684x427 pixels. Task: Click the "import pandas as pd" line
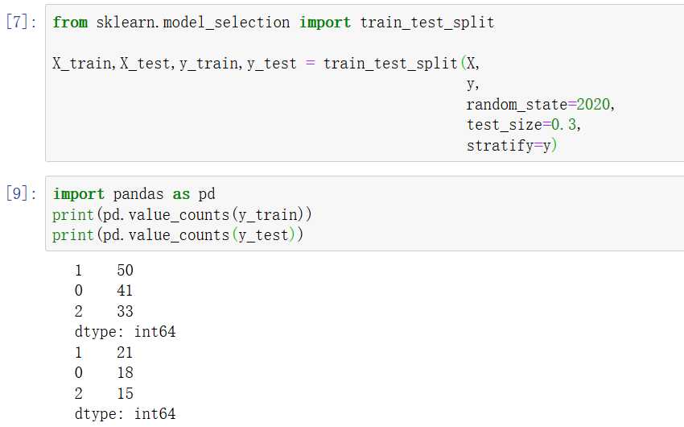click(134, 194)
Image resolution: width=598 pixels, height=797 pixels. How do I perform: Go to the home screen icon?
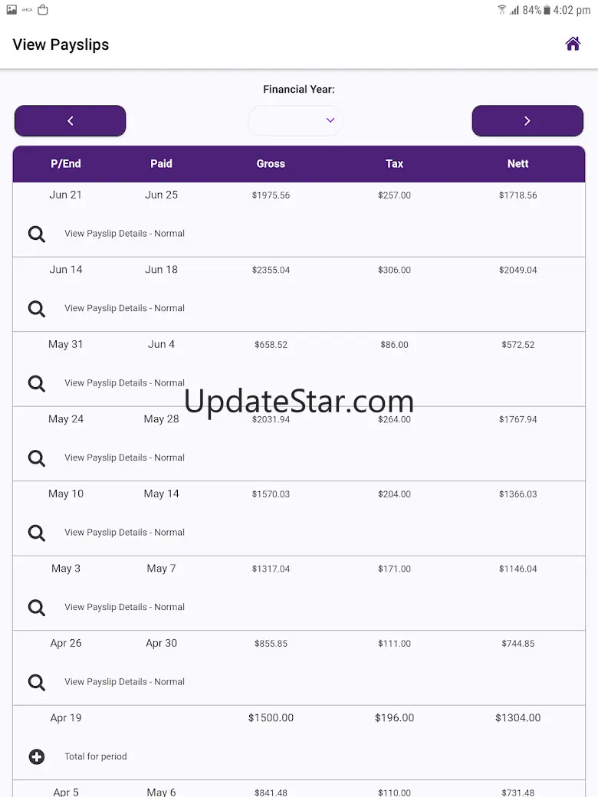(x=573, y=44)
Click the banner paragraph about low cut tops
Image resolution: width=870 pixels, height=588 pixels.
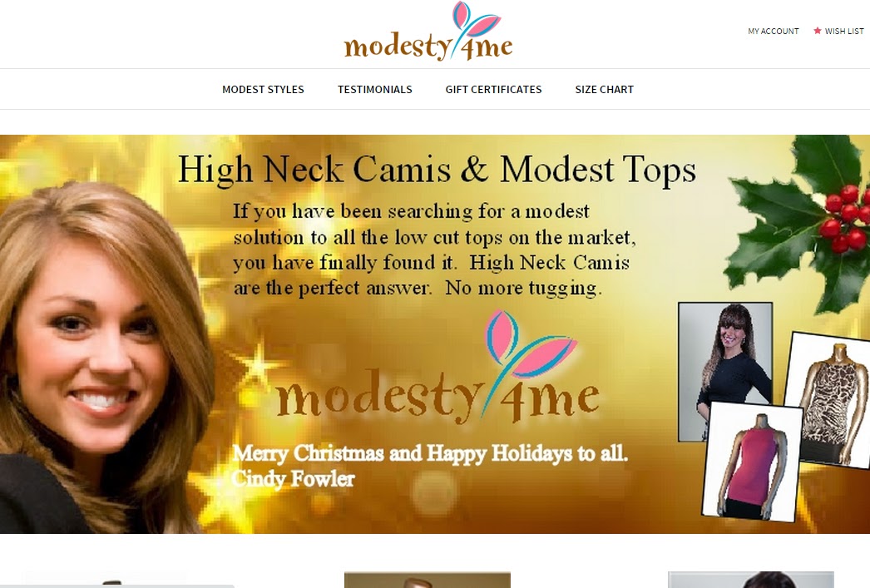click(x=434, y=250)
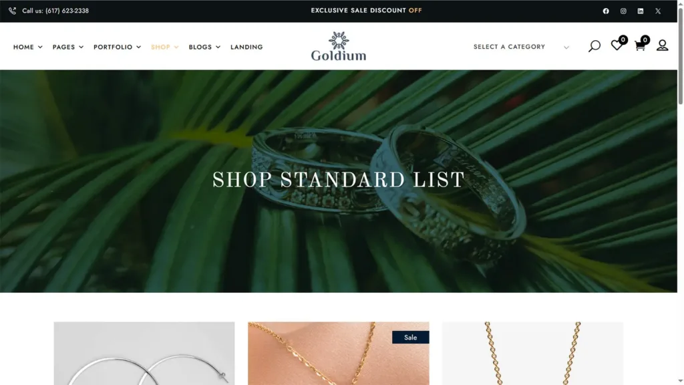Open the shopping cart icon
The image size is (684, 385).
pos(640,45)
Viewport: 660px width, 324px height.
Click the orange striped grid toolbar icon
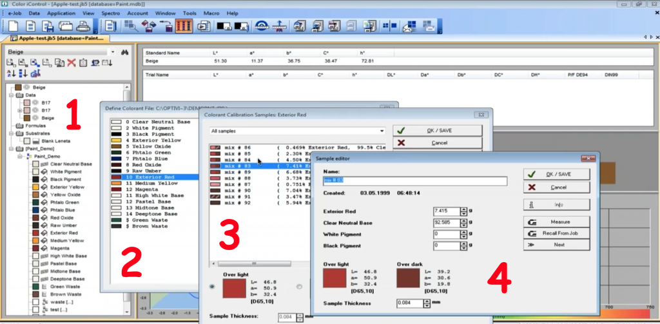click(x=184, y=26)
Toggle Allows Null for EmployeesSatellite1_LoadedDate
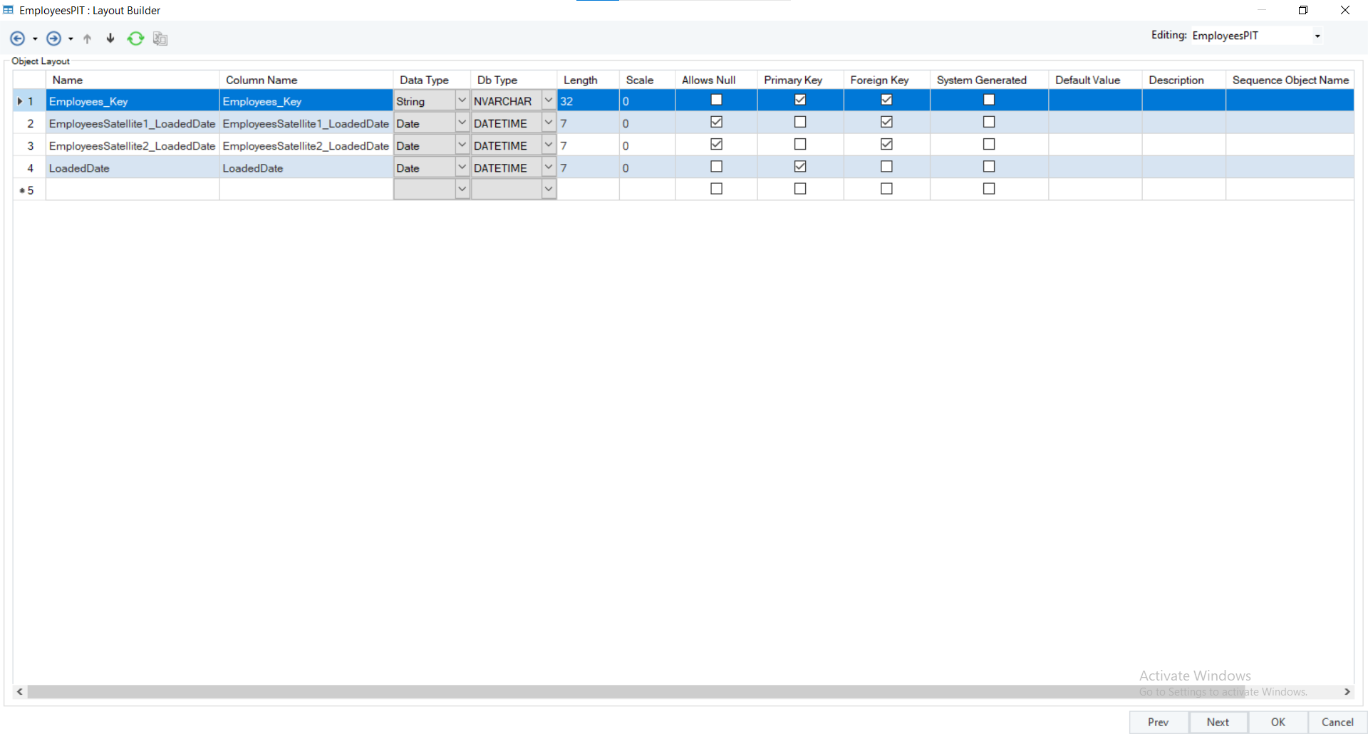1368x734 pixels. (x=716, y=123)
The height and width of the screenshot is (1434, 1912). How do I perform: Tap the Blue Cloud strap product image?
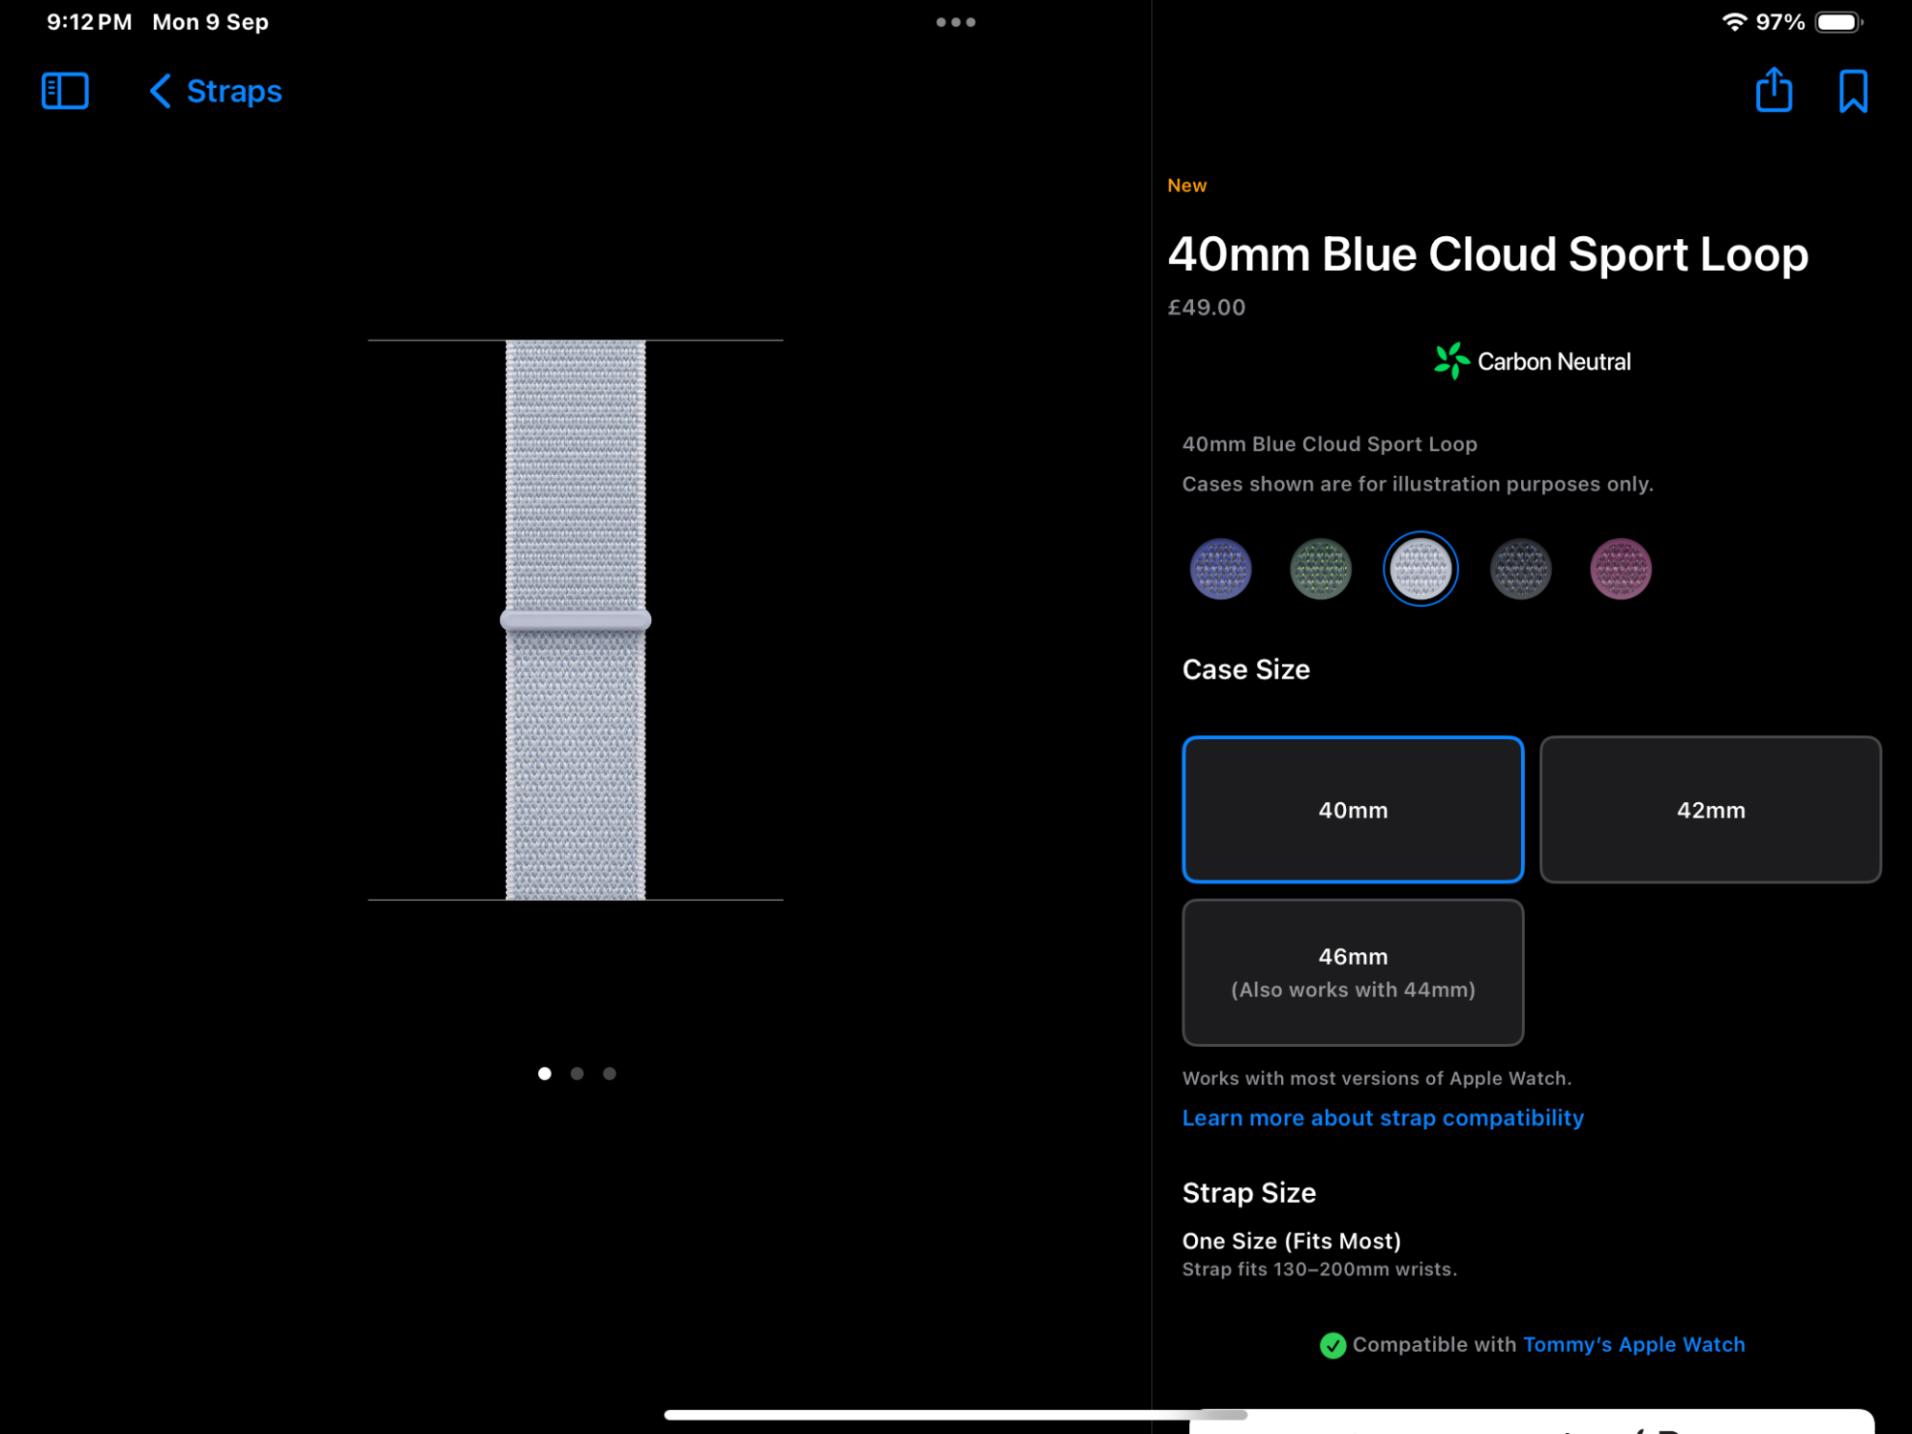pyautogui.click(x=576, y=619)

■ Task goal ■
List each line of the items above that contains the string "height". Treat uppercase and lowercase as different.

■ Answer to the exercise ■
Image resolution: width=598 pixels, height=797 pixels. How do I perform: Go to the home screen icon?
Image resolution: width=870 pixels, height=588 pixels.
Viewport: 660px width, 324px height.
The height and width of the screenshot is (1434, 1912). How do I perform: Tap the Blue Cloud strap product image?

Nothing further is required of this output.